November 03, 2010

When I read the Fellowes interview I passed it on to a lady who never uses her title and has impeccable manners: namely, the mother of my children. She looked confused. “Is this a joke?” she asked. “Nobody says things like this any more.” Well, yes they do; some, that is. Promoting one’s own poshness is one reason for it; social insecurity is another. The reason Princess Pushy is so pushy—she orders people, nice people who say “Hello” in a friendly manner, to address her as HRH—is because she comes from an obscure Austrian background without any cachet whatsoever. Hence the snobbishness. And speaking of the lady in question, some of you might remember that last year, during the Wimbledon final between Federer and Roddick, I had revealed how all the tiny éclairs in the Royal Box had suddenly gone missing—devoured by her. Last week another disaster took place, this time in the Berkeley Square Pavilion of Art & Design. Suddenly all the crudités were gone, as our Marie Christine was seen emptying tray after tray of the stuff in front of astounded personnel.

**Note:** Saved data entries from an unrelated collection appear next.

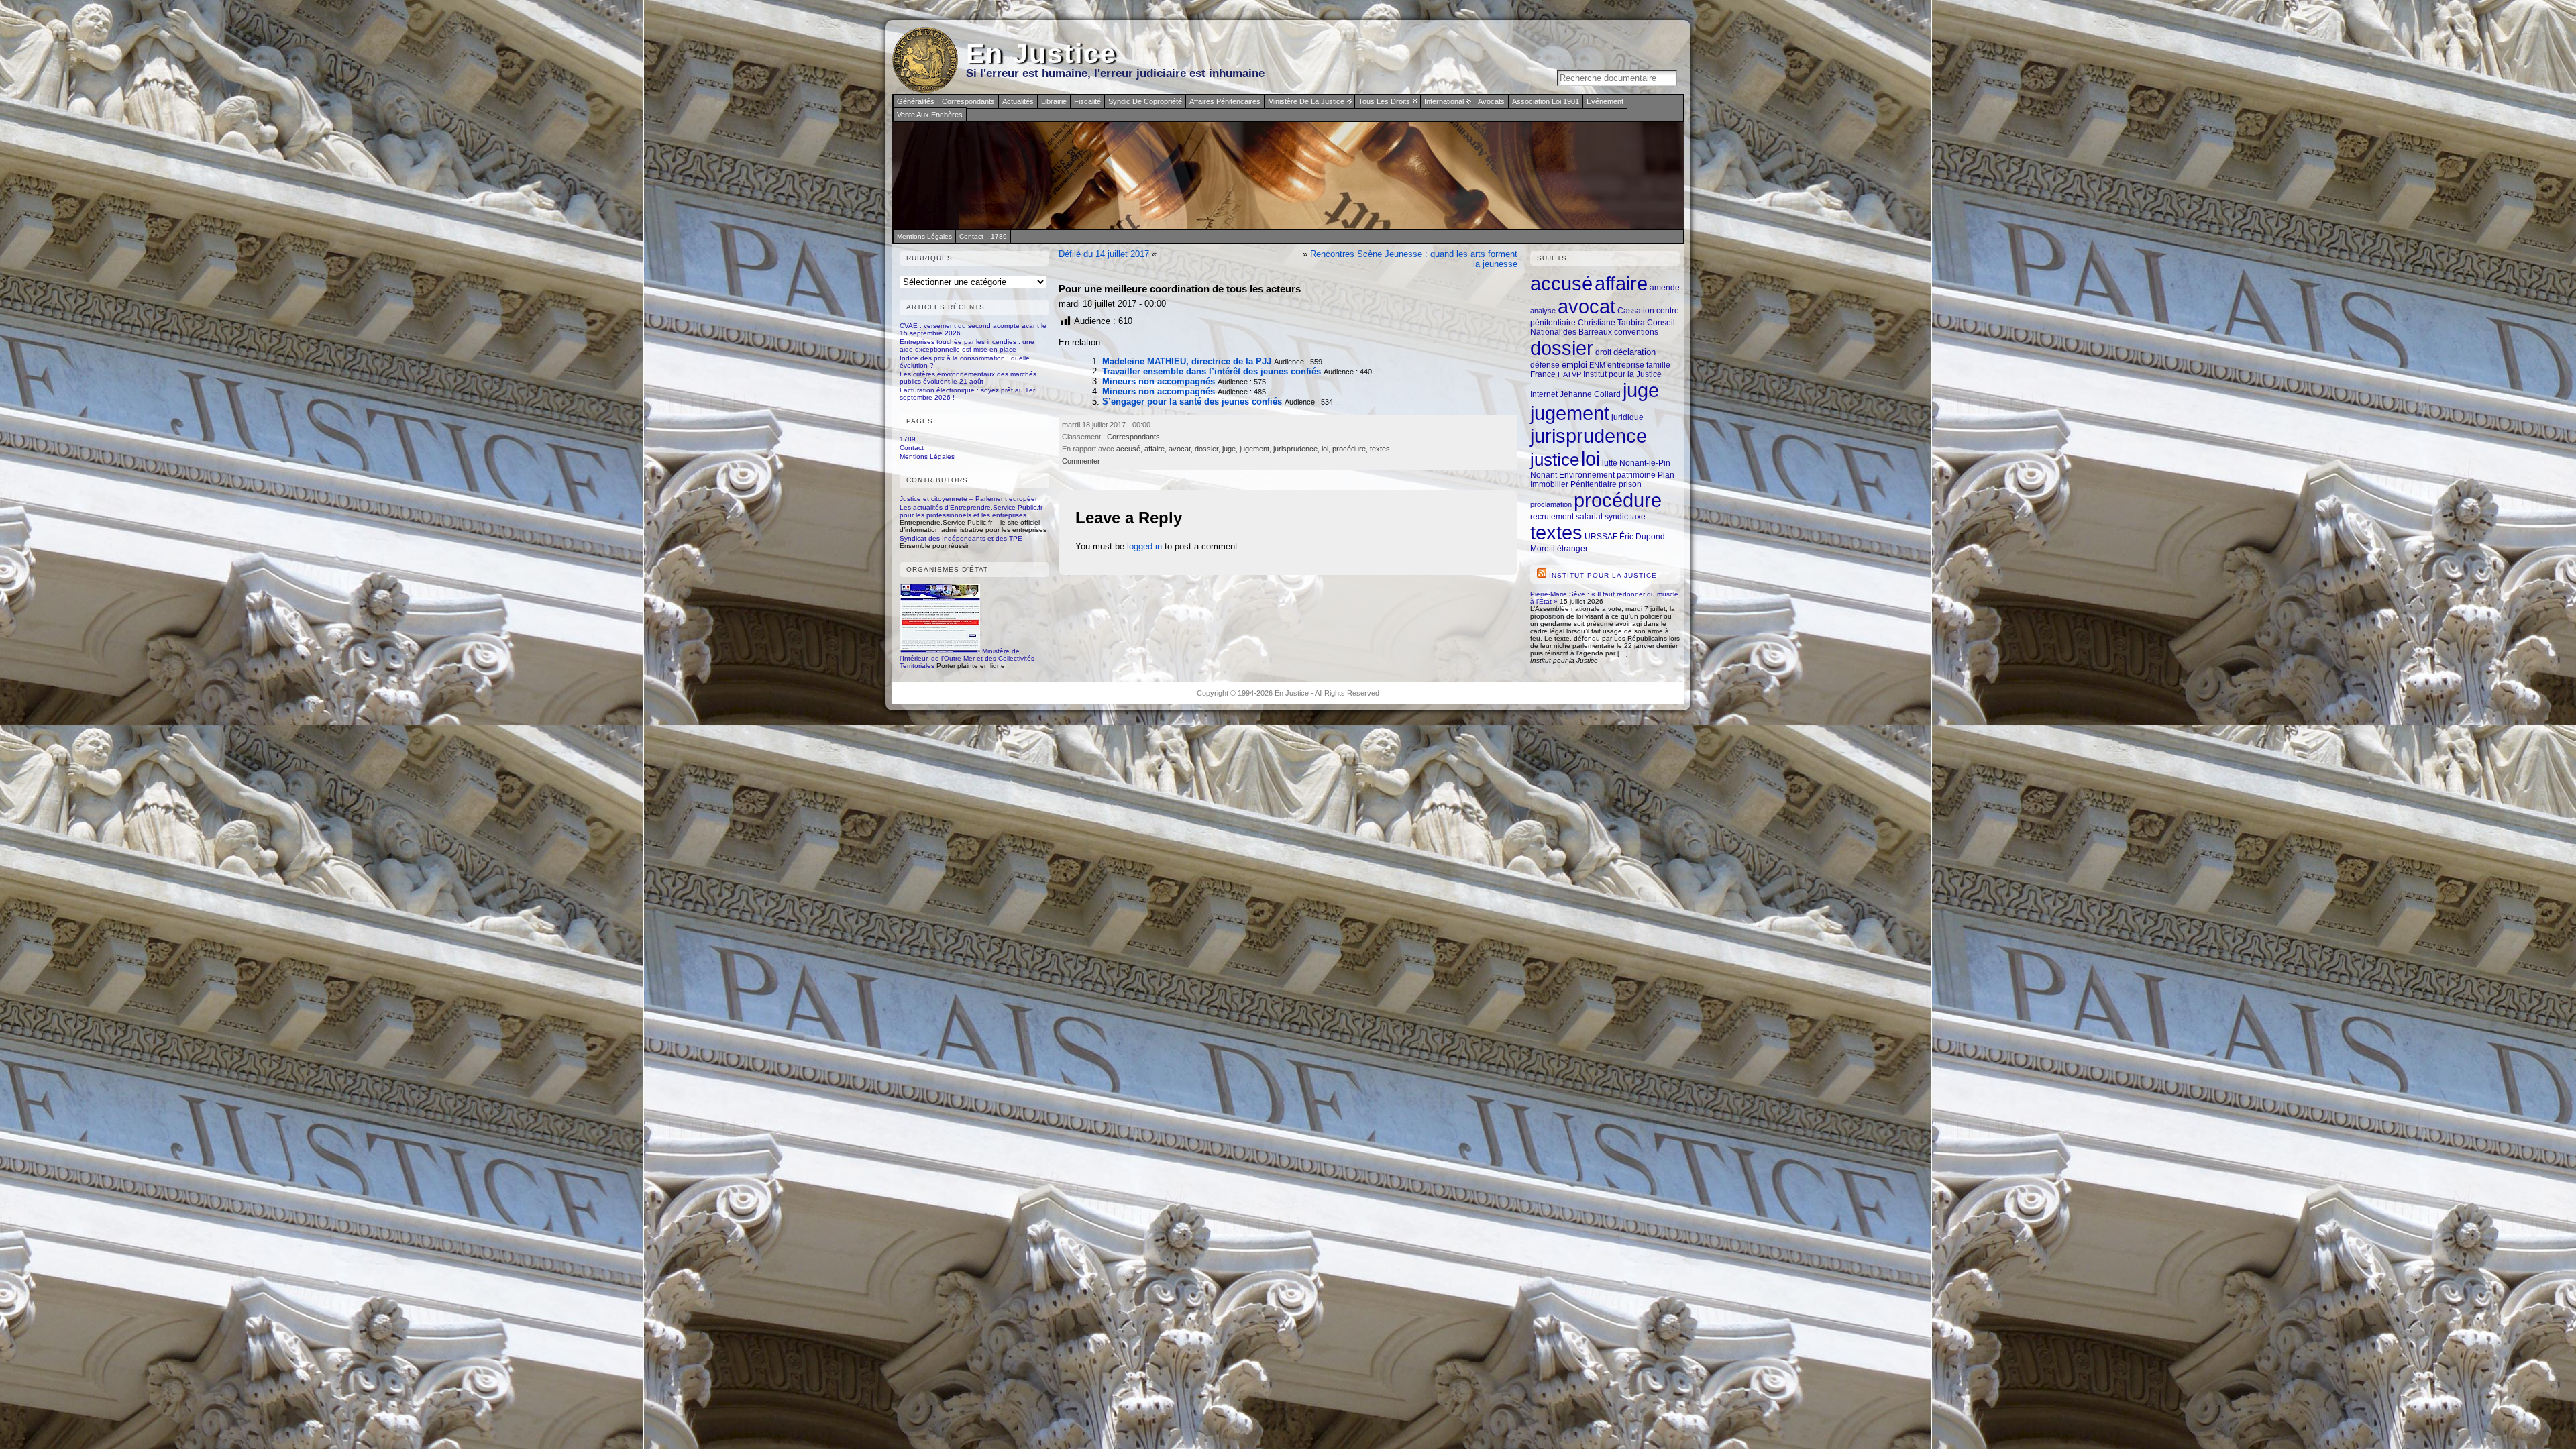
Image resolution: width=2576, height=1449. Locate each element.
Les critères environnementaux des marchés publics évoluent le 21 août (968, 377)
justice (1554, 459)
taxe (1638, 516)
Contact (912, 447)
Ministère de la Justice (1306, 101)
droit (1603, 352)
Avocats (1491, 101)
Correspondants (968, 101)
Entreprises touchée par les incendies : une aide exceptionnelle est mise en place (967, 345)
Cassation (1635, 310)
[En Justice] (1288, 175)
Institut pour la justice (1603, 575)
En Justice (1041, 53)
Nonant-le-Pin (1644, 462)
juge (1229, 449)
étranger (1572, 548)
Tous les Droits (1384, 101)
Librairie (1054, 101)
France (1543, 374)
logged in (1144, 546)
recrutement (1552, 516)
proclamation (1551, 504)
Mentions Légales (927, 456)
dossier (1206, 449)
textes (1380, 449)
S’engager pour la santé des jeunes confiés (1192, 401)
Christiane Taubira (1611, 322)
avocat (1180, 449)
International (1444, 101)
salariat (1589, 516)
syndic (1616, 516)
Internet (1544, 394)
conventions (1636, 331)
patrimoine (1636, 474)
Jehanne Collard (1590, 394)
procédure (1349, 449)
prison (1630, 484)
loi (1325, 449)
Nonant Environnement (1572, 474)
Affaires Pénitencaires (1224, 101)
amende (1665, 287)
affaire (1154, 449)
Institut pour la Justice (1622, 374)
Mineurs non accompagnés (1158, 381)
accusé (1128, 449)
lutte (1609, 462)
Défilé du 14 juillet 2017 (1104, 254)
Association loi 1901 (1545, 101)
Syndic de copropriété (1145, 101)
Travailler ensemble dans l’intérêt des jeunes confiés (1211, 371)
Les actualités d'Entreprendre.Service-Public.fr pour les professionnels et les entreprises (971, 511)
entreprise (1625, 364)
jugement (1254, 449)
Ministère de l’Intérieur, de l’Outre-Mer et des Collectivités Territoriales (967, 658)
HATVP (1569, 374)
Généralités (915, 101)
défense (1545, 364)
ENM (1597, 365)
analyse (1543, 311)
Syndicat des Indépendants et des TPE (961, 538)
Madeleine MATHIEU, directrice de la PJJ (1186, 361)
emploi (1574, 365)
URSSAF (1601, 536)
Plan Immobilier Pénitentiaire (1602, 479)
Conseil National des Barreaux (1602, 327)
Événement (1605, 101)
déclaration (1634, 352)
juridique (1627, 417)
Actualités (1018, 101)
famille (1658, 364)
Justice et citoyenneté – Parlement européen (969, 498)
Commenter (1081, 461)
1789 (908, 439)
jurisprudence (1295, 449)
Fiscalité (1087, 101)
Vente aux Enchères (930, 115)
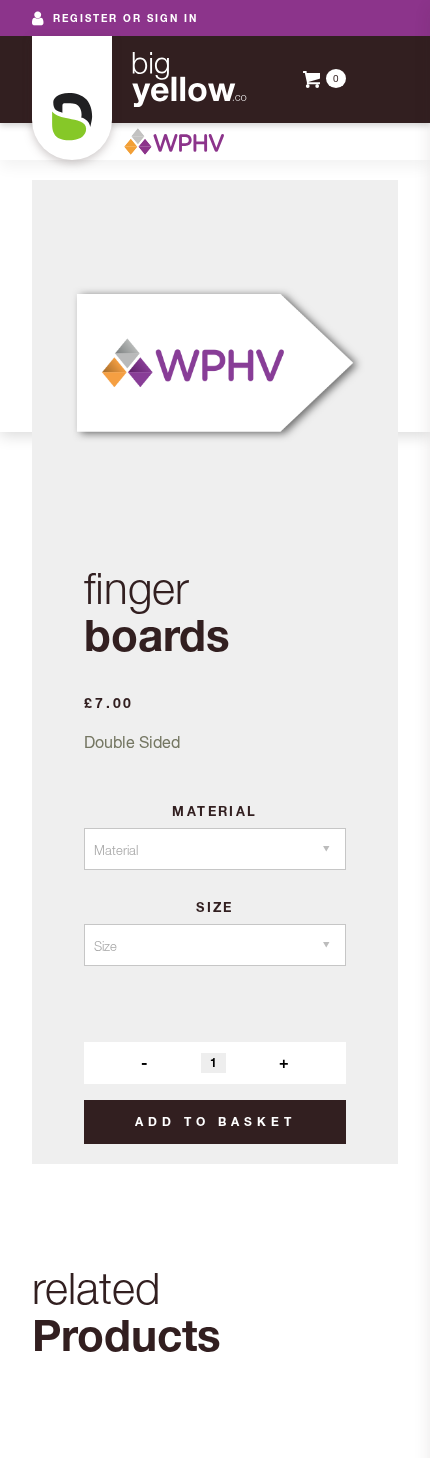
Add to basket (215, 1121)
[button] (372, 80)
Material (214, 811)
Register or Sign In (125, 18)
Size (215, 907)
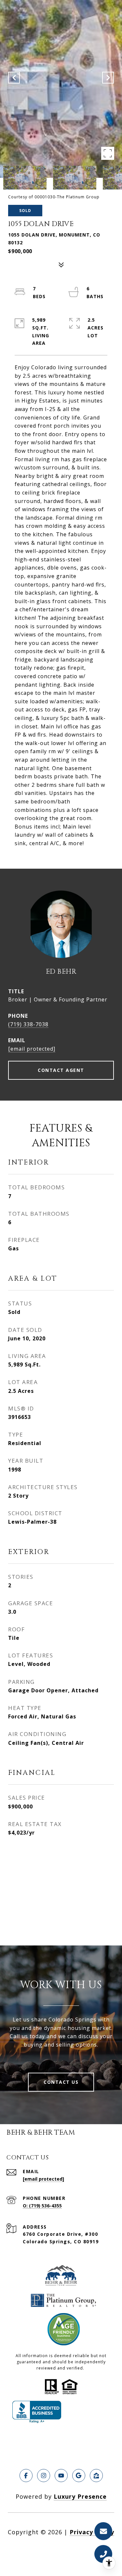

Snobbishness such as the type afflicting the Fellowes is probably worse than bad manners. I cannot tolerate slobs such as Alan Sugar and Philip Green, but it’s because they put on bad manners for effect. Don’t tell me these two little Jewish boys who came up poor and learned all the tricks early on do not know how to act properly. If there was money in it they would, but I suppose they choose to act like pigs for a macho image. Ironically, when Maggie Smith came to lunch at the Spectator a couple of years ago, she was seated next to me, and we had nonstop laughs although we had never met before. I began flirting with her, and she told me to finish up “that ghastly pink thing you have in your mouth.…” Maggie is not only a trouper but also a real Dame, and as everyone knows, there is nothing like a Dame, nothing in the world. I have not seen her in Downton Abbey because I choose to live away from Londonistan, in Tel Aviv-on-the-Hudson, but she was terrific in Gosford Park, another Julian Fellowes creation. What amazes and surprises me is why this incredibly talented man Fellowes can make such dumb pronouncements. The next thing we know, he and his wife—who sounds far worse than him—will be suing some poor souls for having tipped their soup plate toward them and having held their forks like pencils. I can see the letter now. A typical lawyer’s epistle threatening to freeze the hearts of those poor souls who committed those social solecisms: “My clients have suffered shock, pain, emotional, psychiatric, psychological, and mental distress as well as injuries….”  Come on, get off it, Fellowes, you’re giving your insecurities away as if you were the All England Club’s éclairs.